Another key to survival for me was music. While I was in the ICU, I think my partner, Dru, did something that helped save my life. She bought an iPod and put music on it that she thought I would like.
The music on headphones was a “place” that I could go. This stereo field of sound was comforting and stimulating. It gave my brain something positive to work on, and gave me sensory input that was interesting and pleasant. My favorite was Stevie Wonder’s “Living for the City”. The stereo world that Stevie Wonder created provided a way for me travel away from the horror.
One of my first coherent thoughts in the ICU was “Music is the most important thing.” I still think it’s true. When I got home, music was a big part of my healing process. Even though I wept every time I heard certain songs, and still do, this weeping was part of getting OUT the trauma and pain I was experiencing.
I believe people should wear “medical alert” bracelets that list the music to play for them in case of emergency.
Why aren’t more people talking about POST ICU Syndrome and how to get help? Where are the voices of the 2 million people a year suffering from post-ICU syndrome?
1) Half of all ICU patients are age 65 and older .
When folks over 65 come home from at stay in the ICU with what looks like dementia, they and their families may just accept this decline, and don’t realize that it might be treatable.
2) Avoidance is a common reaction to trauma. It is natural to avoid talking about a stressful event.
3) There is no pill that will fix it. At this time there is no clear drug therapy for Post ICU syndrome and PTSD.
For those of us suffering with this condition the journey is complex.
Oliver Sacks writes about hallucinations as something that can “constitute a severe challenge to a person’s world view and belief system.” This makes them something people find hard to reconcile and place within their life experience.
As an artist, I can’t conduct the scientific trials to prove the effectiveness of music or art on delirium and Post ICU syndrome, but there ARE studies being done currently. And Researchers and hospitals are now working on preventing ICU delirium because it is believed about 1/3 of delirium cases are preventable.
What I can do is tell my story, show my artwork. My drawings have been used in hundreds of PPTs by researchers trying to help other healthcare professionals understand with what the experience of delirium might be like. I maintain a blog with links and articles to help others learn about delirium.
And, I can share advice based on my experience.
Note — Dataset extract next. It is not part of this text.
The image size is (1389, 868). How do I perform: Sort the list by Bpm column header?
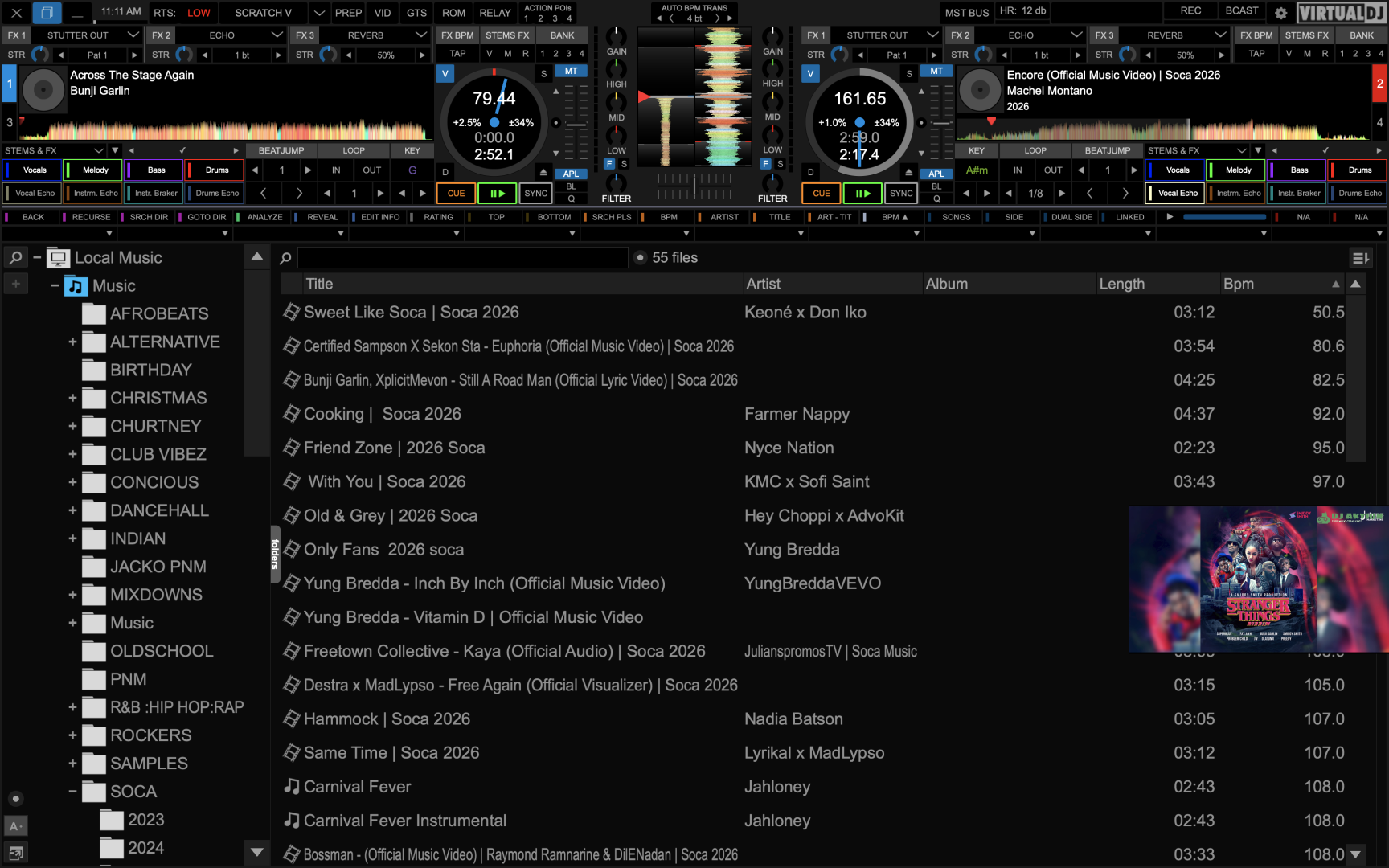1238,284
Reach out to people. Talk about what you remember. Draw, play games, listen to music, dance, do physical therapy. Reconstruct what happened to you and sort it out. Talk to your doctor. Ask for help. Learn new things.
And for friends and family don’t give up on that older person who seems to suddenly be slipping into dementia after a prolonged ICU visit. Alert your healthcare provider of these changes and ask about the reversibility of the symptoms.
This is the time to coordinate care between the psychological, the cognitive, and the physical.
The sooner we get help, the better we do.